[Data items]
-----

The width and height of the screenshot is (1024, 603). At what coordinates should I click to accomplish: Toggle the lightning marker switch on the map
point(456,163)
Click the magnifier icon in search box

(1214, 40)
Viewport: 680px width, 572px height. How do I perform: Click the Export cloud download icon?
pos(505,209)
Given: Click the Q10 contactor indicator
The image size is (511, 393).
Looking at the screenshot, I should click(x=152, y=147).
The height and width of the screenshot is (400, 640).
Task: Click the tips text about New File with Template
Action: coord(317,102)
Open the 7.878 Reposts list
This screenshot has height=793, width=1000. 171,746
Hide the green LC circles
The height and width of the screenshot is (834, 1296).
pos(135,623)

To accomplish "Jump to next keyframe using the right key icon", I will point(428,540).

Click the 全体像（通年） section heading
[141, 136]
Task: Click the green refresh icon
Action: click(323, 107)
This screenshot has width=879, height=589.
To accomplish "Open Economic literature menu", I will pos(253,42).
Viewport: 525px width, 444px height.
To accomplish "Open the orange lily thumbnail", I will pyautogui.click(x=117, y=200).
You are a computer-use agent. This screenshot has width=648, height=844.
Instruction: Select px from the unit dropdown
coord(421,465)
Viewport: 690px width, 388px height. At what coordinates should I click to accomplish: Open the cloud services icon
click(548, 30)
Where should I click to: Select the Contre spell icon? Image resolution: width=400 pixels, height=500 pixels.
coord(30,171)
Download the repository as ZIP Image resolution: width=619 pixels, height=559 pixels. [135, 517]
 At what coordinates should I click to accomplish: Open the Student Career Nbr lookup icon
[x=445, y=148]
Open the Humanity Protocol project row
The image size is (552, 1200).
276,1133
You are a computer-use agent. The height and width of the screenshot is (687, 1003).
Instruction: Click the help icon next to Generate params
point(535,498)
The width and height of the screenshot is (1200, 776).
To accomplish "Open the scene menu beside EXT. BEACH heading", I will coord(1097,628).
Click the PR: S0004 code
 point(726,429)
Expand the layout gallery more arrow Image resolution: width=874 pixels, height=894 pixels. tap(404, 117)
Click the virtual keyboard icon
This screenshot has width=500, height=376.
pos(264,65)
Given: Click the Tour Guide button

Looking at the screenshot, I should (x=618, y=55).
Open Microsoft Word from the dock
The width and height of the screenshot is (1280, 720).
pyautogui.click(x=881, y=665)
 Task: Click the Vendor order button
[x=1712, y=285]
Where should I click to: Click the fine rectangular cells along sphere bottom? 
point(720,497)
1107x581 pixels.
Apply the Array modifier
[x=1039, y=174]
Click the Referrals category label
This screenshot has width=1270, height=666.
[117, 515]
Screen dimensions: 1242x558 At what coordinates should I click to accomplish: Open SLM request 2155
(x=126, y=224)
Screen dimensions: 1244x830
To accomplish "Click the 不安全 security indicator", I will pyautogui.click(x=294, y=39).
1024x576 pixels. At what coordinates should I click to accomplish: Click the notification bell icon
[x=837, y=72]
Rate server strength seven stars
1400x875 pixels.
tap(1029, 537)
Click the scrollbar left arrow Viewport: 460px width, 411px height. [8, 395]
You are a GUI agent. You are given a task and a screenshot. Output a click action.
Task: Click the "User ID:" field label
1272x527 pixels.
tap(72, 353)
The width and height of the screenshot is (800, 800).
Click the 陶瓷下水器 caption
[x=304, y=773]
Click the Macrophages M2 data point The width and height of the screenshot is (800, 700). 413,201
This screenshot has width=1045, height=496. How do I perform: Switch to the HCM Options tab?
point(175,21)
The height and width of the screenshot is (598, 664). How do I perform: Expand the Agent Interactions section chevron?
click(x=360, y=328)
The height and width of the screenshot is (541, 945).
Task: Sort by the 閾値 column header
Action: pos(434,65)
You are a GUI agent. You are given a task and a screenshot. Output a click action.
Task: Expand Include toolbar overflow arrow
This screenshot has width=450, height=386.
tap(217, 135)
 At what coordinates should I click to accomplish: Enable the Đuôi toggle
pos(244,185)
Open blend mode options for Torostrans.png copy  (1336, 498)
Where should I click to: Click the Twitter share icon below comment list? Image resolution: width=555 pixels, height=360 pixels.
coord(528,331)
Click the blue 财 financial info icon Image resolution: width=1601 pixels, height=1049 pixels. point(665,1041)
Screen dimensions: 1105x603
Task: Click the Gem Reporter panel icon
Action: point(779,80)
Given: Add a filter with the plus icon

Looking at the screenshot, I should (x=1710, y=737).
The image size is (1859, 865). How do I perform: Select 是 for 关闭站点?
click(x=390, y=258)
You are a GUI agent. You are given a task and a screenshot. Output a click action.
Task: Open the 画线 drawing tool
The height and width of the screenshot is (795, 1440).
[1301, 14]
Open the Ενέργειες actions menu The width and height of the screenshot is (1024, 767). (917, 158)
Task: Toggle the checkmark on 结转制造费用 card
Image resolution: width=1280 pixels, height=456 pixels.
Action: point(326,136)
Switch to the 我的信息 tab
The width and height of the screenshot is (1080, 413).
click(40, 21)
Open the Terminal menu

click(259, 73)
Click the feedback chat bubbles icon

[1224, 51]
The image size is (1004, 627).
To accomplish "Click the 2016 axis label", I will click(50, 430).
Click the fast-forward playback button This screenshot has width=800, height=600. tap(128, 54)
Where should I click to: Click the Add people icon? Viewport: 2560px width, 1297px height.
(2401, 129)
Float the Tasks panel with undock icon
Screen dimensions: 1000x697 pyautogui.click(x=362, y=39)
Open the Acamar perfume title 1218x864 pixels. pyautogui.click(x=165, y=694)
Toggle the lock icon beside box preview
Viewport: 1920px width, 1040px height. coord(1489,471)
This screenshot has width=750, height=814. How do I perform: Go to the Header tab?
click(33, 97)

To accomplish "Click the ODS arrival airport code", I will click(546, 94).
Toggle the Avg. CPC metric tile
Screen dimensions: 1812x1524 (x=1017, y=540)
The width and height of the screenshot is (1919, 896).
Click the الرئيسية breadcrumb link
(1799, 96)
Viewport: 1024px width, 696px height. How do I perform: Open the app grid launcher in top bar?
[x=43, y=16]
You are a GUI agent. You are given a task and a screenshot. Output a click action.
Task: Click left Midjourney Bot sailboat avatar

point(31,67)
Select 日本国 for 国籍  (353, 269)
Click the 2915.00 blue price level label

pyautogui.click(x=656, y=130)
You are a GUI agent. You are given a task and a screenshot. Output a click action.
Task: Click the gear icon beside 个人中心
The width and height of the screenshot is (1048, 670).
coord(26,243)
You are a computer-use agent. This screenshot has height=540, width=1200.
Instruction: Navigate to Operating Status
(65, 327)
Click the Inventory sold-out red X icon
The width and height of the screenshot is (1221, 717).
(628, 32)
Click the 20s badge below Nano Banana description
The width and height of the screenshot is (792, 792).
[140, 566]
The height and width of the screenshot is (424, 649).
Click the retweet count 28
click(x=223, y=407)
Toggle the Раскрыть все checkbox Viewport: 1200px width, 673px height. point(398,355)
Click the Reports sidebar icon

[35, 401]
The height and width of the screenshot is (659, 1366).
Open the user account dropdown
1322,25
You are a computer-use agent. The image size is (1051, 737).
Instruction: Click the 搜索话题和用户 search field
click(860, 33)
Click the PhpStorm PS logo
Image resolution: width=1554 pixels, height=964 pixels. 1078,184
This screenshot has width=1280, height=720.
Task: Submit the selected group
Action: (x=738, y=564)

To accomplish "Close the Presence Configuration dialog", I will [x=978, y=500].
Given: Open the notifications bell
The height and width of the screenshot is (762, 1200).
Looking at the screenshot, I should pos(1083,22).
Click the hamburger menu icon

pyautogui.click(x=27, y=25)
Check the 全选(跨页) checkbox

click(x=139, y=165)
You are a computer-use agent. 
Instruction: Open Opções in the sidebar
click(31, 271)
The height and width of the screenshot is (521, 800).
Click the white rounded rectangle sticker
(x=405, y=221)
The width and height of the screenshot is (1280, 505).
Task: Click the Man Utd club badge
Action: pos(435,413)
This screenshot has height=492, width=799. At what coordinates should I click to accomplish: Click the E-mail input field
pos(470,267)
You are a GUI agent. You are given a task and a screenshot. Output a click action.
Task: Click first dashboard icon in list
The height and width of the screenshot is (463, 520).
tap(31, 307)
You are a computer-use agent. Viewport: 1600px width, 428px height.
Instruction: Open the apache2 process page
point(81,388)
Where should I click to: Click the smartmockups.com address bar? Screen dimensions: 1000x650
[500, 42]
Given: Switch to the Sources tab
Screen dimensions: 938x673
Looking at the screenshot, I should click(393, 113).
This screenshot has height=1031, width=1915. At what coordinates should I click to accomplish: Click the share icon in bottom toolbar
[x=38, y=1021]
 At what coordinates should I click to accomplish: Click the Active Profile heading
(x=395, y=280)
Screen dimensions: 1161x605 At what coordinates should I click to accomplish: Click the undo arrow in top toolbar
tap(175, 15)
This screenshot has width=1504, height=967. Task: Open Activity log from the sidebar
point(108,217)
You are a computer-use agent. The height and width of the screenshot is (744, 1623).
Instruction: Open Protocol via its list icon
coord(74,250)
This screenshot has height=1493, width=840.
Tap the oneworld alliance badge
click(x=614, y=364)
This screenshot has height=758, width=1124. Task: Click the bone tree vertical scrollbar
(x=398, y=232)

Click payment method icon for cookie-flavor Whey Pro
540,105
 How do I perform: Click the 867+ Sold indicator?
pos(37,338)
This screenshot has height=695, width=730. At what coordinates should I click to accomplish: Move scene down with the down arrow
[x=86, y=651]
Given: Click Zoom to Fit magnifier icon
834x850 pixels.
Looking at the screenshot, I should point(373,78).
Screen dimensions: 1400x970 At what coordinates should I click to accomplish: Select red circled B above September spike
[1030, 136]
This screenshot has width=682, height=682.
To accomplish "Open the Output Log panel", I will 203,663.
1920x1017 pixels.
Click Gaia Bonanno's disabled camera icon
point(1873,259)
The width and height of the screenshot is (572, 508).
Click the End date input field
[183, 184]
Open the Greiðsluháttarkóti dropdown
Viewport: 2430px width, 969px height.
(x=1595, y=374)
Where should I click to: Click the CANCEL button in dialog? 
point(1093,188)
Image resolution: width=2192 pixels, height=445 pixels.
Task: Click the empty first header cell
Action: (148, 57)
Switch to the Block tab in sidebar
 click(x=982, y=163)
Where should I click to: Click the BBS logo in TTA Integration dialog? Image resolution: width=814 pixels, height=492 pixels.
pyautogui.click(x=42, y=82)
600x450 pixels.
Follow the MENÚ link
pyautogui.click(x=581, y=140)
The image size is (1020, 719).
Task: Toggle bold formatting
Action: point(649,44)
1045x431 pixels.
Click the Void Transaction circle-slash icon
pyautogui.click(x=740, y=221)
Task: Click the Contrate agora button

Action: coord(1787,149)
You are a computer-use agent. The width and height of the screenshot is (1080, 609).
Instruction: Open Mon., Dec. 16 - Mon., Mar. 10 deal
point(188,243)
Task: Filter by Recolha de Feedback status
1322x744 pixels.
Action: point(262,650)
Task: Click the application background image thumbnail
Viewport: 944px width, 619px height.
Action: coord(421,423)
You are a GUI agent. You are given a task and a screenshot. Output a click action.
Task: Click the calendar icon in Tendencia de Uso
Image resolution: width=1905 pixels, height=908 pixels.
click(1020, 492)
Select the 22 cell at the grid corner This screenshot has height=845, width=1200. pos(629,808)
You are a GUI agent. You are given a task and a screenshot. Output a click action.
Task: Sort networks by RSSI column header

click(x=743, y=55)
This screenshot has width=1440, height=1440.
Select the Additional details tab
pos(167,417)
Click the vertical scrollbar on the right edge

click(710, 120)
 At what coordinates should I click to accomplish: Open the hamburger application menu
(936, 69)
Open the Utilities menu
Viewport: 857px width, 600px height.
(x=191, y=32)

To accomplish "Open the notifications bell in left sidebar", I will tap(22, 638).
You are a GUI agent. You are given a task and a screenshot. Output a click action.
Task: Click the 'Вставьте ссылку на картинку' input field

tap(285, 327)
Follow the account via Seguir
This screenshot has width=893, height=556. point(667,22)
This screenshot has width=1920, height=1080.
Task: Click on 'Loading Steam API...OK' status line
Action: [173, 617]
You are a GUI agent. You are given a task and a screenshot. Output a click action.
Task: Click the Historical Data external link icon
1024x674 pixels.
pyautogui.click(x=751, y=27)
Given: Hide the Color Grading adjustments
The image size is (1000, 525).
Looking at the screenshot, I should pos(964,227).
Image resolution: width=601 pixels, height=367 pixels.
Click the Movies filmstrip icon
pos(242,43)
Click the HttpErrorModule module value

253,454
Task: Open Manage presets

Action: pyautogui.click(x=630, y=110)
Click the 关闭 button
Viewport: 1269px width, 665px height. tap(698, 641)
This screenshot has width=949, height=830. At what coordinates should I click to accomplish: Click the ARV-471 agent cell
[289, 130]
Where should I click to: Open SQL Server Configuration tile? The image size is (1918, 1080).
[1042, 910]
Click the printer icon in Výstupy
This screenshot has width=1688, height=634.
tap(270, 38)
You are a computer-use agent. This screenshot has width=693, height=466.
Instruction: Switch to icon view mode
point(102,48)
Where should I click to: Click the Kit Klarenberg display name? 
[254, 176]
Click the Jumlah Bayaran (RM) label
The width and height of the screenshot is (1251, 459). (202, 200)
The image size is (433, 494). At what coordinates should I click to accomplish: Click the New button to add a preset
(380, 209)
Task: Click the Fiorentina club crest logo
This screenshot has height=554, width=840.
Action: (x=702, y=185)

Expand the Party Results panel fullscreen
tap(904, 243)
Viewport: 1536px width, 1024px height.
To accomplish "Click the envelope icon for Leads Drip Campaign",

-----

### TASK DESCRIPTION
What are the lines, exactly as written above, from the line with "Screen dimensions: 1242x558" to the line with "Rate server strength seven stars", both included? Output only those.

### ANSWER TO THIS PROBLEM
Screen dimensions: 1242x558 At what coordinates should I click to accomplish: Open SLM request 2155
(x=126, y=224)
Screen dimensions: 1244x830
To accomplish "Click the 不安全 security indicator", I will pyautogui.click(x=294, y=39).
1024x576 pixels. At what coordinates should I click to accomplish: Click the notification bell icon
[x=837, y=72]
Rate server strength seven stars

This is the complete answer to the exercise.